>> Start Quoted passage

Disclaimer for Members of St. Luke UMC and Shipman Chapel: This musing arose from a comment I heard outside of the church earlier this week. This comment was not about a specific congregation or a particular pew. It was a general observation. I will not ask you to change seats this Sunday. I will not institute assigned seating. This is the first in a series of posts intended simply to make all of us, in local churches and beyond, think about why so many people choose not to attend church.
“I know how churches can be. I wouldn’t want to take anyone’s pew.”
I hear a lot of reasons why people don’t go to church: everything from theological differences to work schedules to football games to a desire to sleep late. What I did not expect to hear was this statement: a fear of entering a new place with new faces and sitting somewhere that someone else regularly sits. Many of us churchgoers probably have stories of being on one or both sides of the pew: as the person uncomfortably sitting where someone else is staring or the person uncomfortably staring at the person who is sitting.

>> End Quoted passage
>> Start Recorded data

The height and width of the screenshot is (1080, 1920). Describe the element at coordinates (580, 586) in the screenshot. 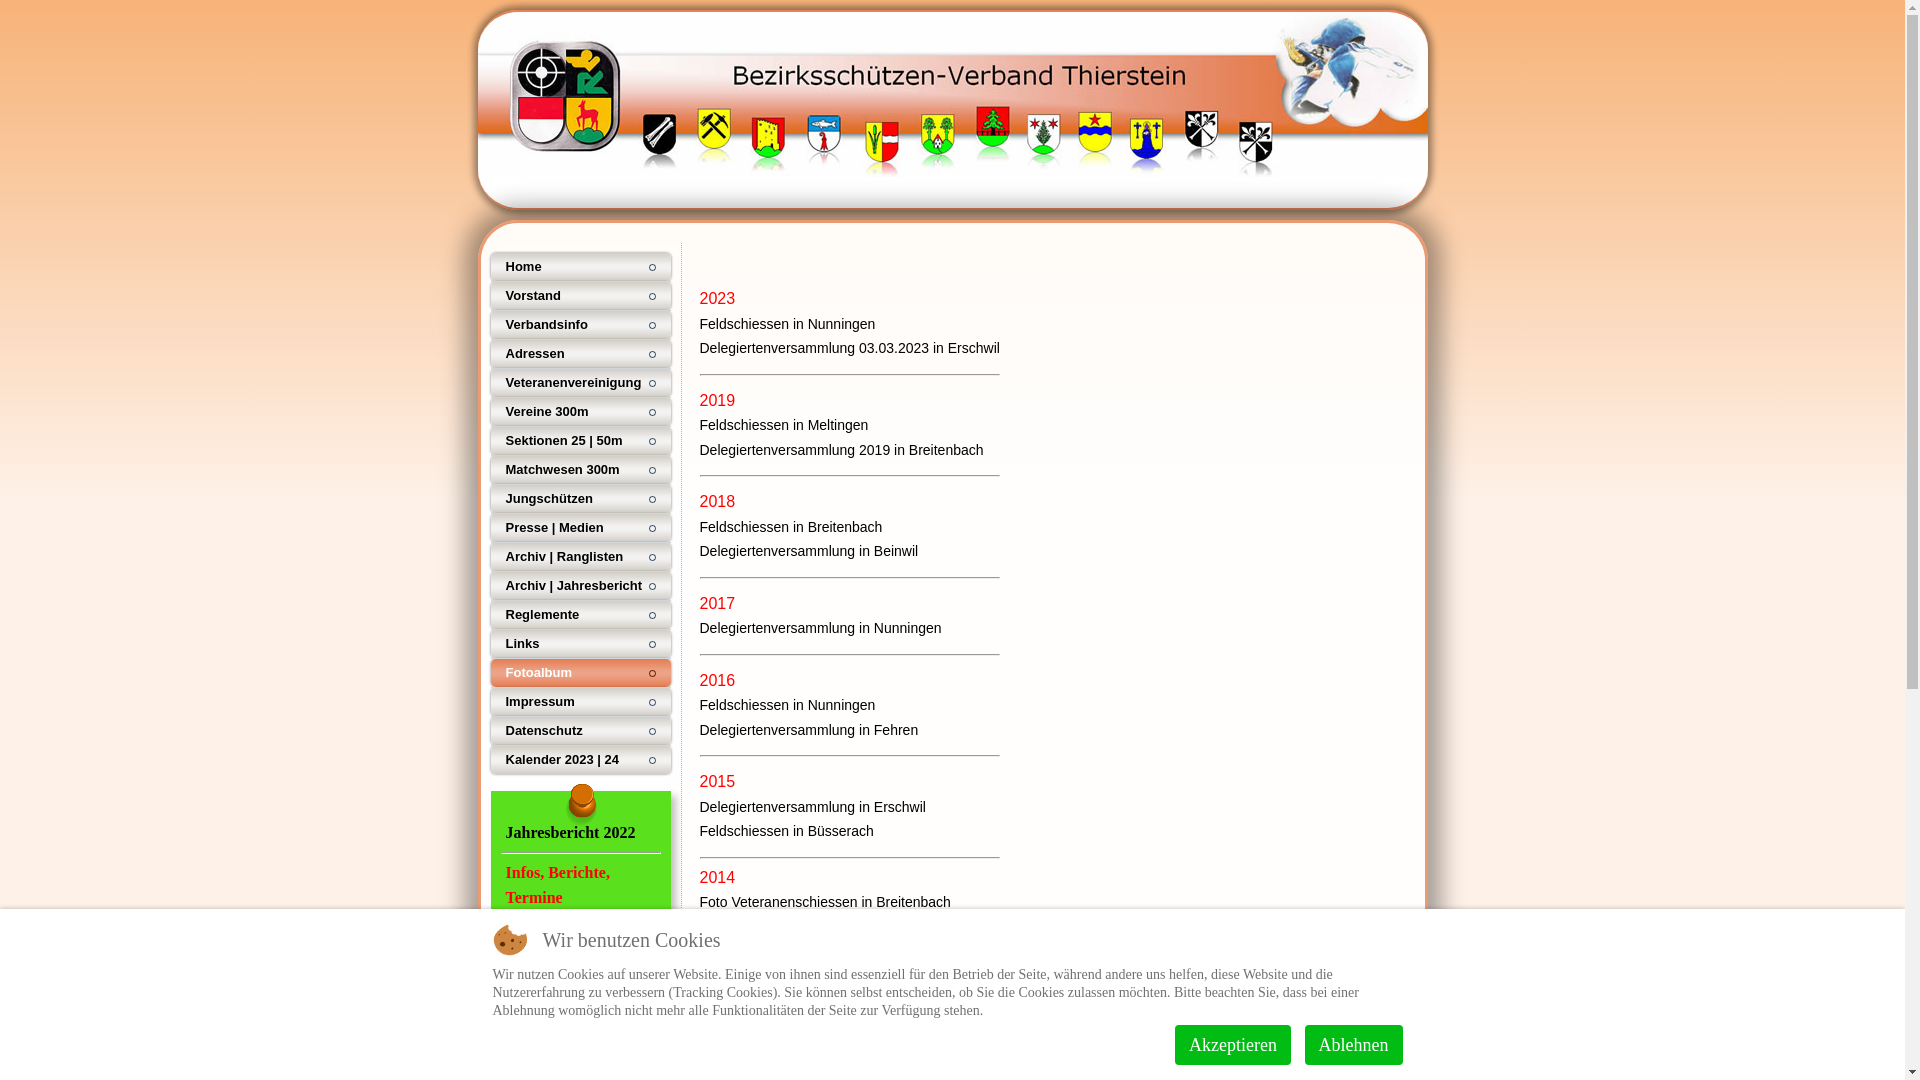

>> End Recorded data

• _Problem to solve_:
Answer these questions from the post about church pews:
(a) Which two congregations does the disclaimer address?
(b) Where did the author hear the comment that led to the musing?
(c) What four common reasons for not going to church does the author say they hear?

• _Output for this exercise_:
(a) St. Luke UMC and Shipman Chapel.
(b) Outside of the church, earlier in the week.
(c) Theological differences, work schedules, football games, and a desire to sleep late.